In order to be grounded in our faith we must be in God's word. That is where instruction and wisdom come from. Spend time studying scripture so that you may grow spiritually. If you are a woman that can be easily swayed in your beliefs, you will find yourself on unstable ground. Set aside time in your days to study God's word so that you may grow spiritually and be solid in your faith. When we have this stable foundation we can move forward, with any step in life.
3. GET INVOLVED.
Get involved in your church! God has given us all spiritual gifts, and we should use them to the benefit of the body of Christ. Plugin to your church. Serve in the nursery, help with children's program, or serve in an adult bible fellowship. Can you sing? Well, join the worship team. Maybe you're good with social media. Find a place to serve on the media team at your church. There are so many ways to plugin to your church, and use your time, and gifts wisely.
4. KNOW WHO YOU ARE.
Who are you? What are your thoughts? Your likes? Your fears? Before you can share yourself with another person you have to first know who you are. You can't explain your values and your heart unless you are grounded in your identity. If you are not grounded in who you are and what you believe, you can easily be swayed and changed. Be confident and secure in who you are.5. FOCUS.
Rather than pining away for a significant other, go out and do something with yourself! If you're in school, focus on that and doing the best that you can. Don't let loneliness be a distraction from the here and now.
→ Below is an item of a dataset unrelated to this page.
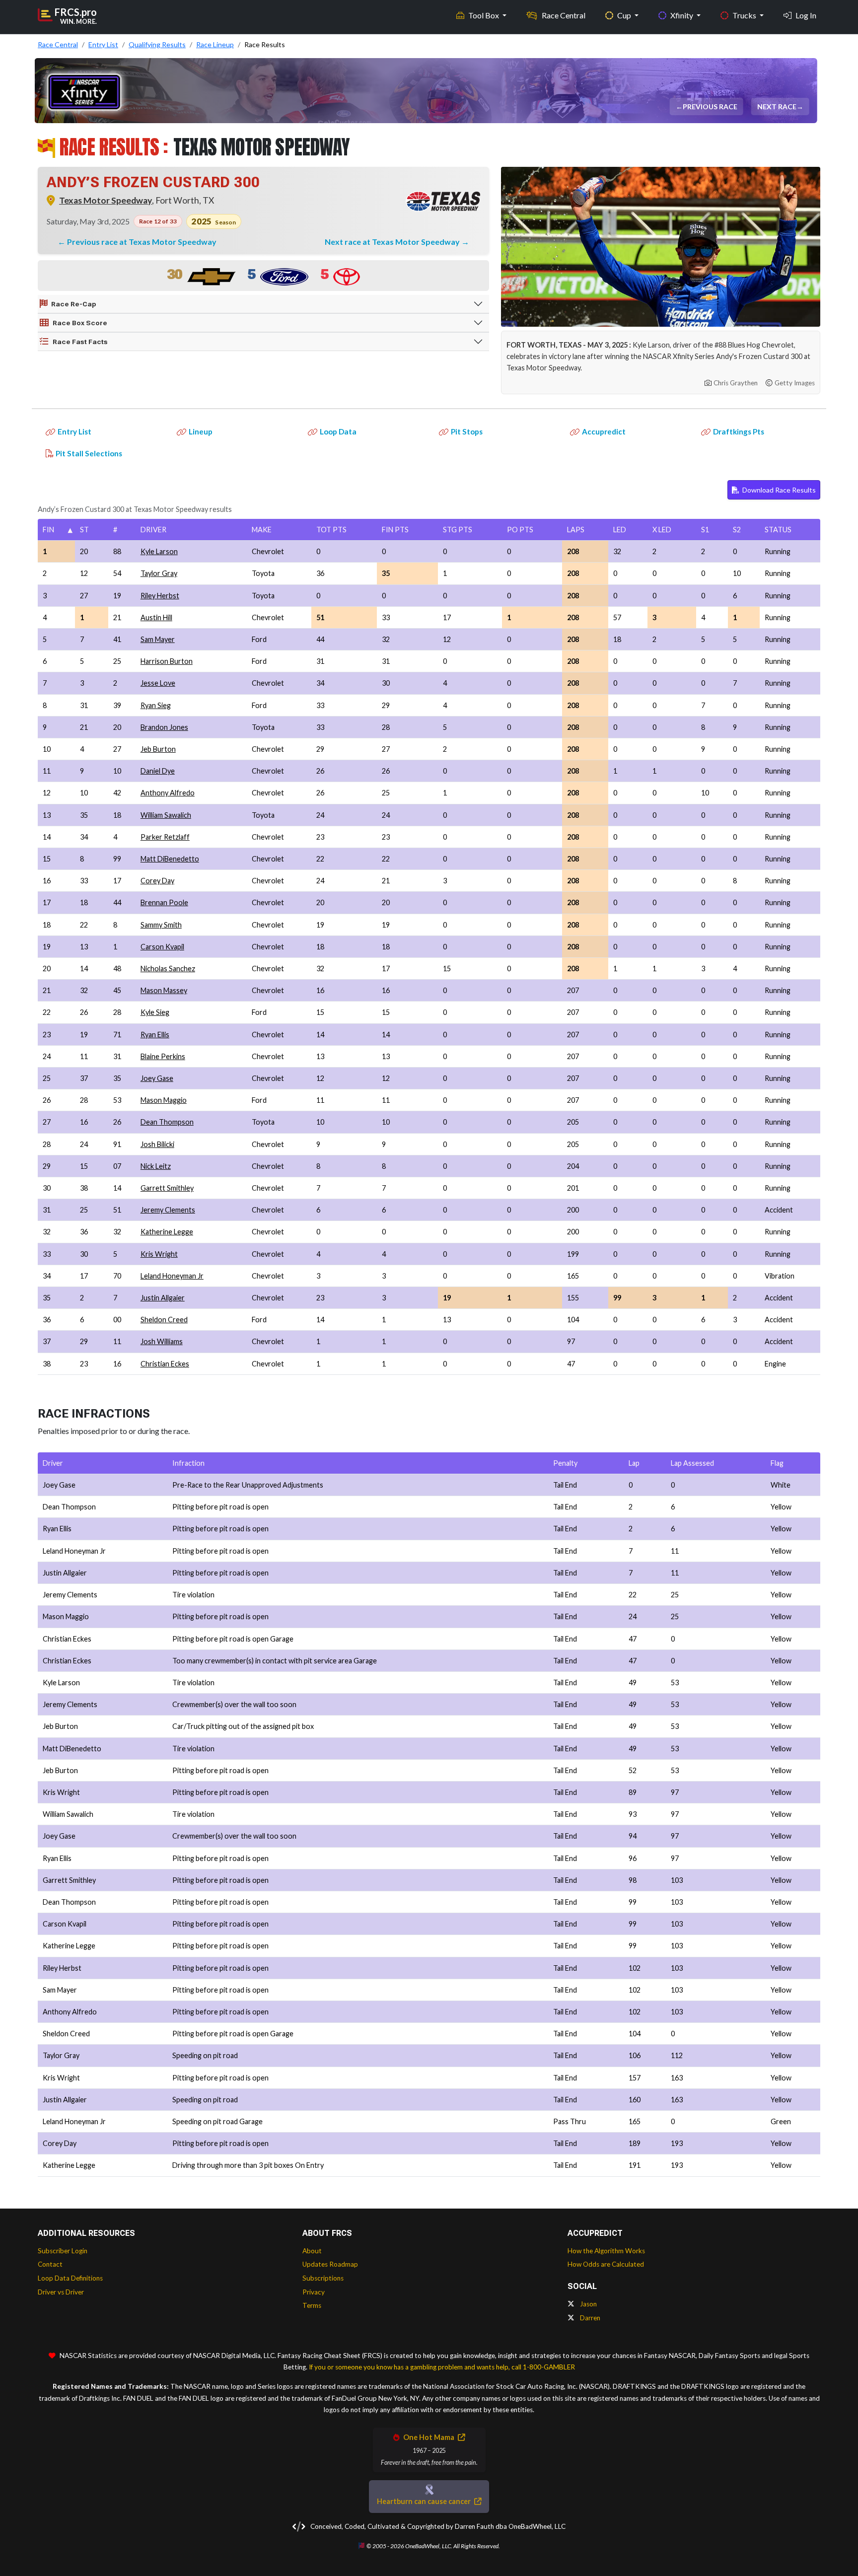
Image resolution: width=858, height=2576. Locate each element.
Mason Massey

Focus on your school, your work, growing your talents, and managing your time wisely. If you're floundering in your singleness, marriage will not stabilize you.
6. BE INDEPENDENT.
Our wholeness does not and should not come from another person. Another person does not complete us. We find our wholeness in Christ. Before you can become one in a marriage relationship, you must be independent as a young woman. Independent in your relationship with Christ, in your thoughts, and in your decisions. Marriage brings two whole independent people together. You don't take on your husband and who he is. You compliment and balance one another. There is a give and take.
7. BE PURPOSEFUL.
Dating. It's going to happen. You're going to be asked out, and you're going to want to jump at the chance for that coffee date. Be careful not to fall into thoughtless dating. Just because a young man asks you out doesn't mean you should go out with him. If you're not attracted to him, don't agree to go out with him. We are talking across the board here, not just physical attraction. Do you like his personality? Are you attracted to his mind? How do you feel about his sense of humor? Are you attracted to the whole of his person?
There are few truly godly young men around these days. I know. Don't settle because you're lonely. Be patient and trust God for the right young man. The young man that loves God, and cultivates his relationship with Christ. No man is perfect, but you will see all of the little seedlings of christlikeness, integrity, purity, respect, and spiritual maturity. If you thoughtlessly date guys that cannot lead you spiritually, and that you're not attracted to, you will end feeling emotionally confused and hurting the guy in the process.
All right girls, that's my heart-to-heart. From one single girl to another.. seek God with all of your heart, and wait patiently. What do you think are some things you should do while you're single?